坐在炎月旁边的黛月喝了口花茶,然后笑道:“此乃当年先皇送给皇祖母的定情之物,上面的做工很是精细,连凤凰的每一条羽毛以及牡丹上的每一片花瓣都刻得甚为细致,栩栩如生,可谓鬼斧神工呢,这世上恐也找不出第三件跟这一模一样的华胜了。”
芙蓉一听说找不到第三件,那就是说还有第二件咯,便直接问:“大公主,你这么说,就是说这金凤华胜是有两个的吗?”
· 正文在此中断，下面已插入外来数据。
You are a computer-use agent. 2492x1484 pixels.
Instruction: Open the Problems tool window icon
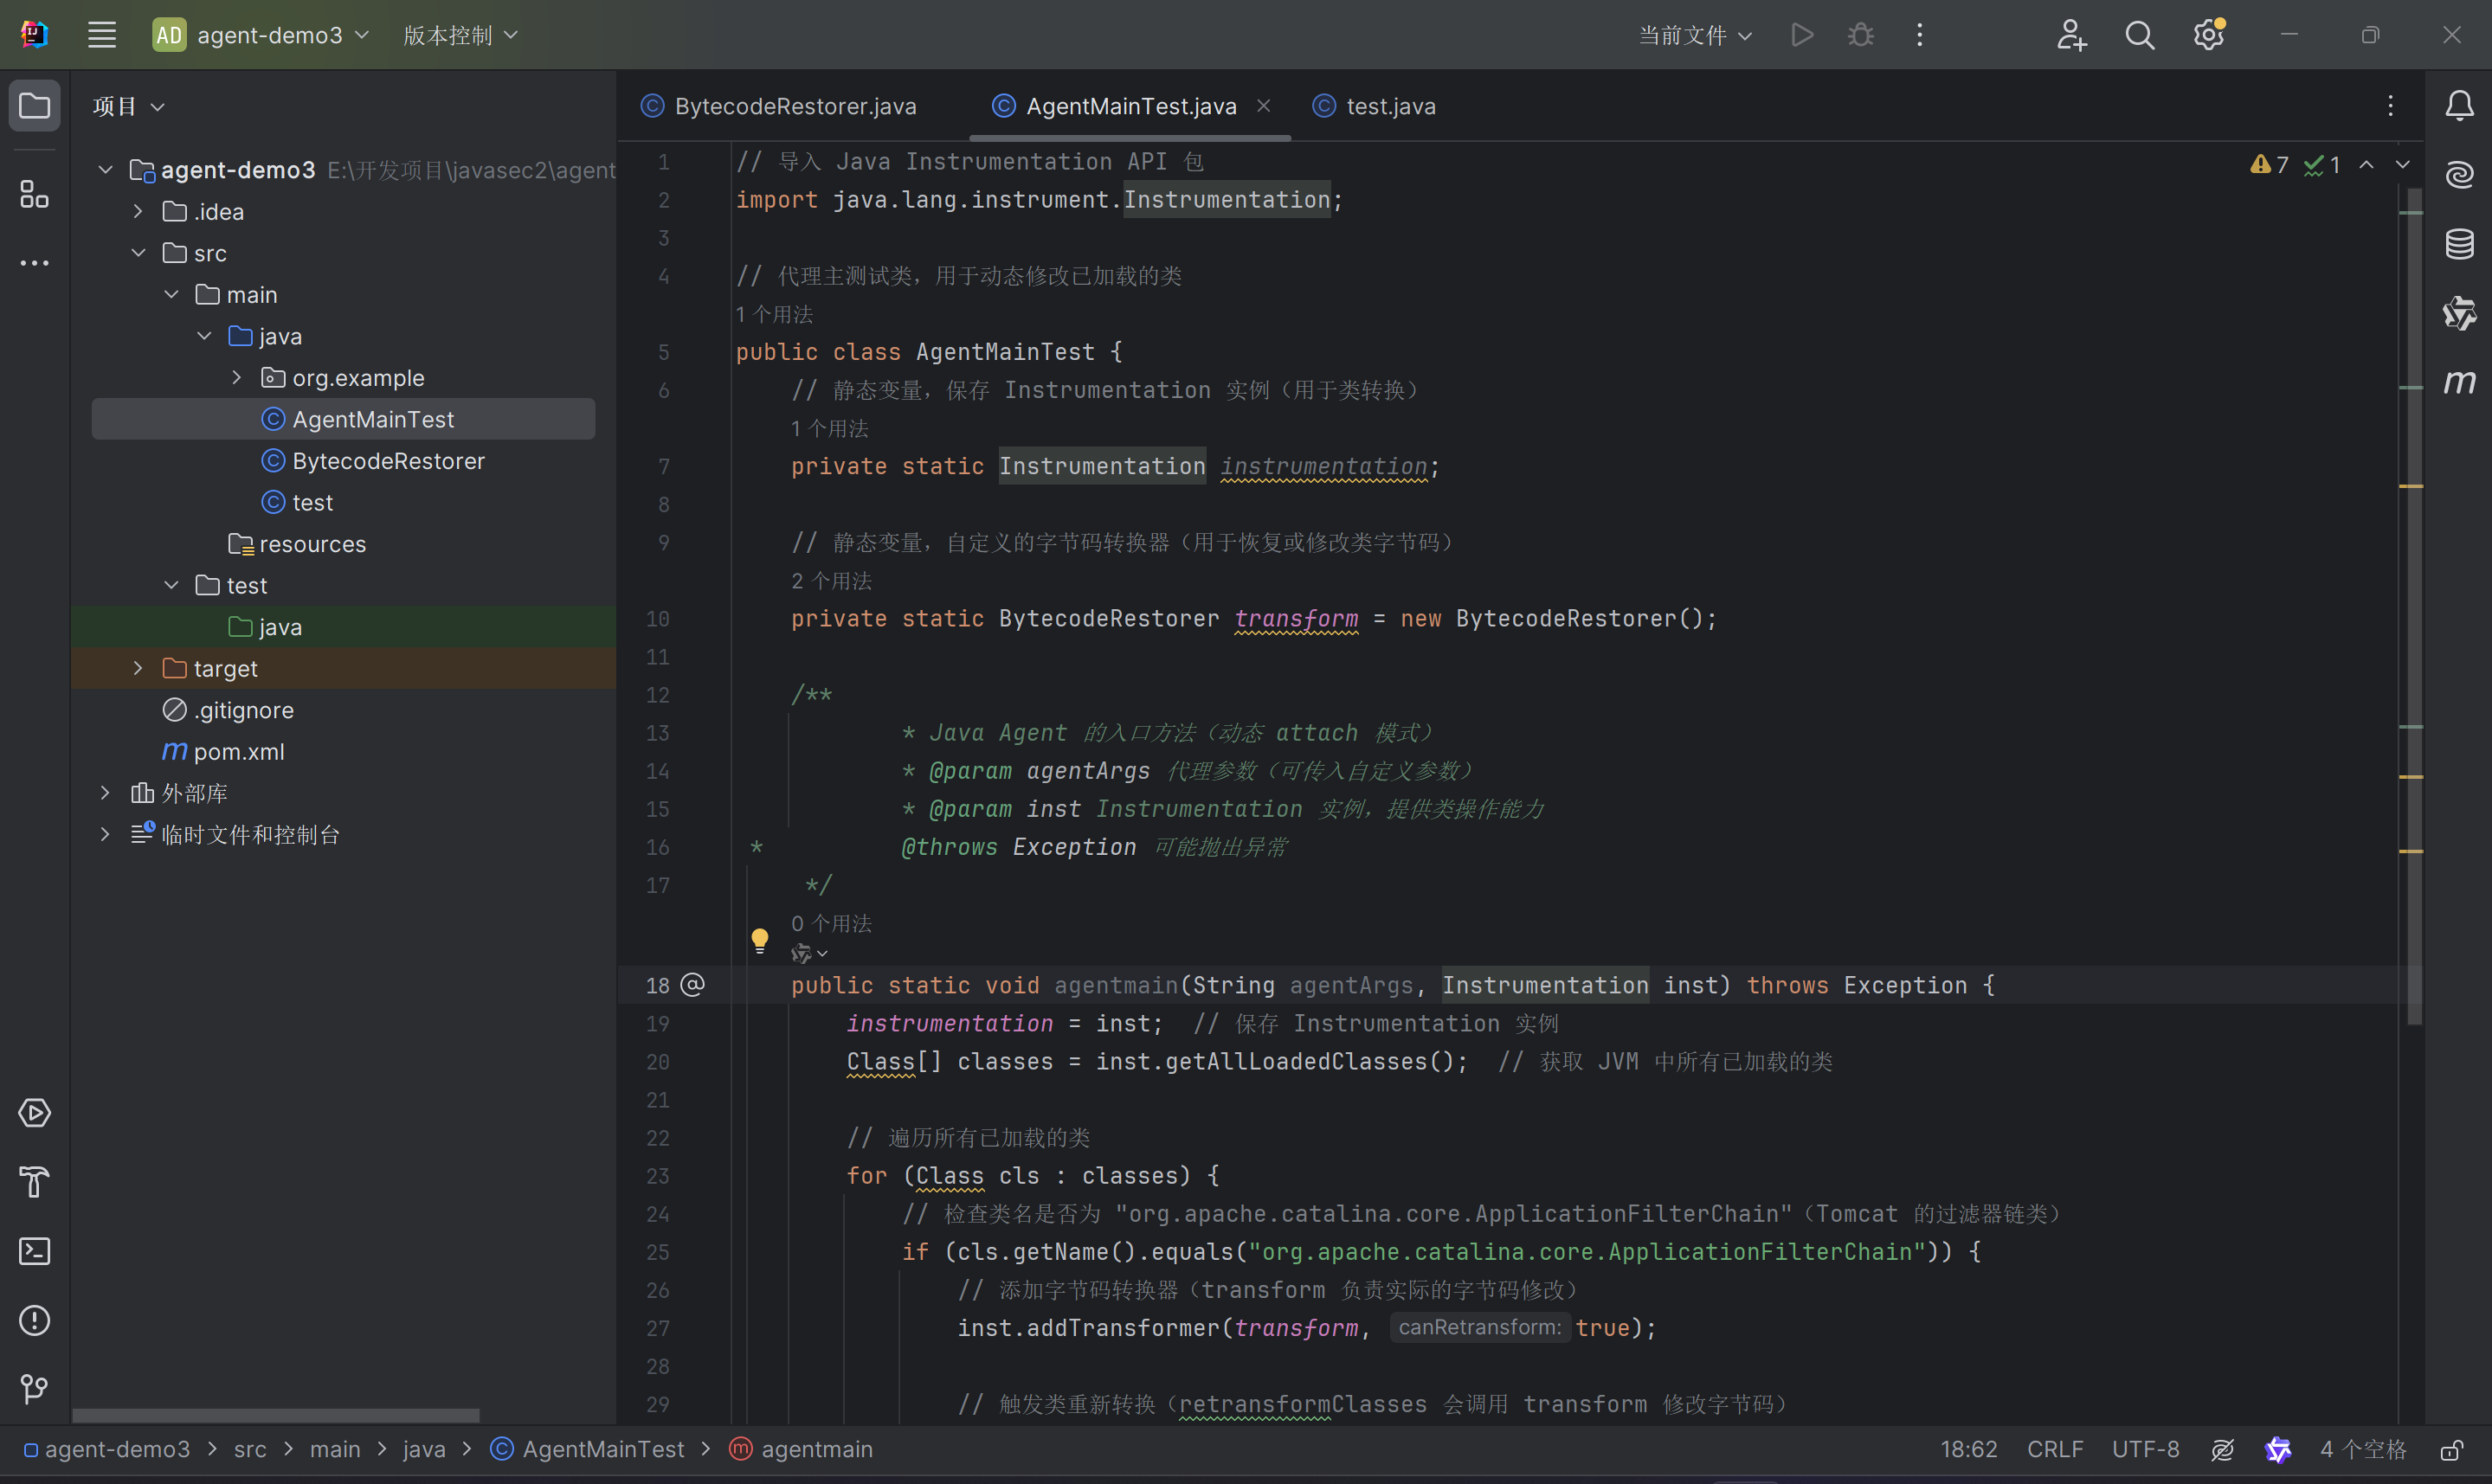[x=34, y=1320]
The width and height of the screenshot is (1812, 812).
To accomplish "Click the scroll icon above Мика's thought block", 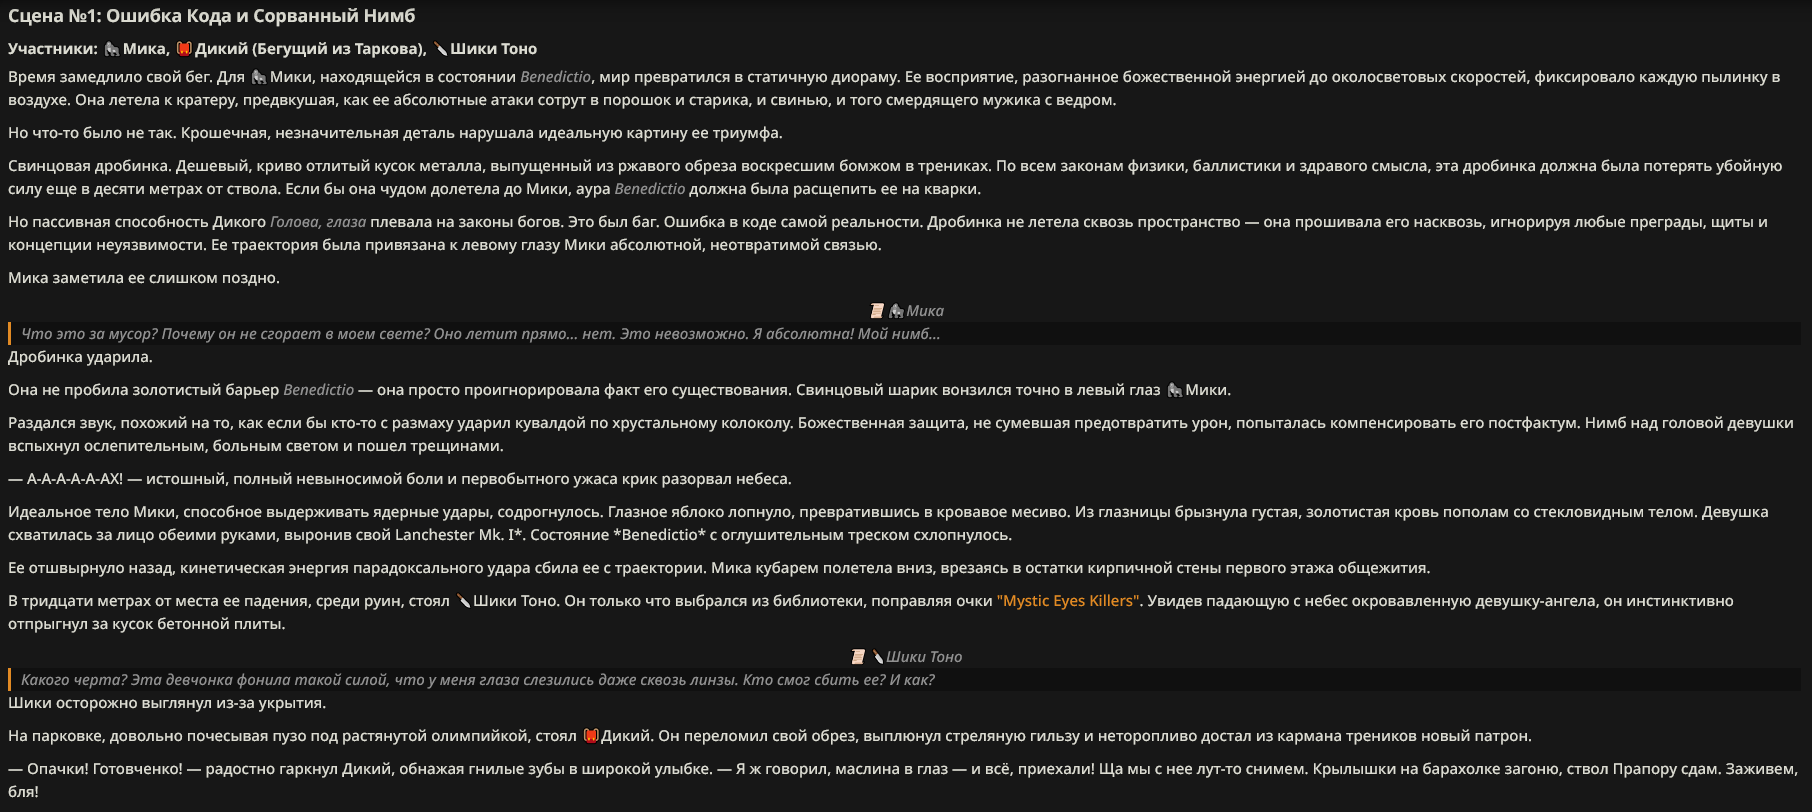I will click(x=877, y=311).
黛月点了点头,笑道:“你这丫头今日可变灵光了,金凤华胜本就是有一对的,无论色泽,雕工,造型上都是一模一样,分毫不差,唯一不同的就是你家娘娘这枚的凤凰的头是朝右边,而另一枚是朝左边,如今在太子妃那儿。”
“原来如此……”芙蓉还是一脸的懵懂,嘟嚷道:“可……这一对金色凤凰,哪个是雌的,哪个是雄的呢?”
听到这话,炎月很是惊喜地赞道:“哎哟!芙蓉姐突然聪明了不少呀!能想到这么好的问题来!”
芙蓉很不满地嘀咕着:“王爷怎么说得奴婢平日就很傻一样……”
炎月无视她的不满,笑着给她解释:“自古凤凰是祥瑞之鸟,更有天下太平之意。传说中,雄为凤,雌为凰,双双飞来,便作凤凰。这一对金凤华胜,顾名思义,上面的是凤鸟,而非凰鸟,所以这一对都是雄鸟,寓意着,拥有它的女子,就是无比尊贵的凰。”
芙蓉突然激动道:“凰!这么说来,皇后是很抬举咱们娘娘咯!”
“抬举?”坐在一边的杨翊语带讥笑道:“怕是皇后也觉得你家那位娘娘是个‘疯’王妃,才赏她这金‘凤’华胜呢……是疯子的那个‘疯’!”
“看来翊王不仅酒品烂,连一张嘴说出得话也是烂得不堪入耳,趁当下在皇宫里,去找个御医来瞧瞧吧。”
说着,小鹄从院外徐徐走了进来,向黛月公主行了个礼,却无视翊王的存在。
而杨翊却吓了一跳:这疯妇怎么这么喜欢冷不防地出现在人前?
黛月撑着后腰站起来,上前拉着小鹄笑道:“弟妹可回来了,在太子妃那儿如何?”
原本她是最担心小鹄在皇后那边说错什么话开罪了母后,可见到皇后送她的那金凤华胜后,便也明白结果是好的,就无需再问了,只问太子妃那头。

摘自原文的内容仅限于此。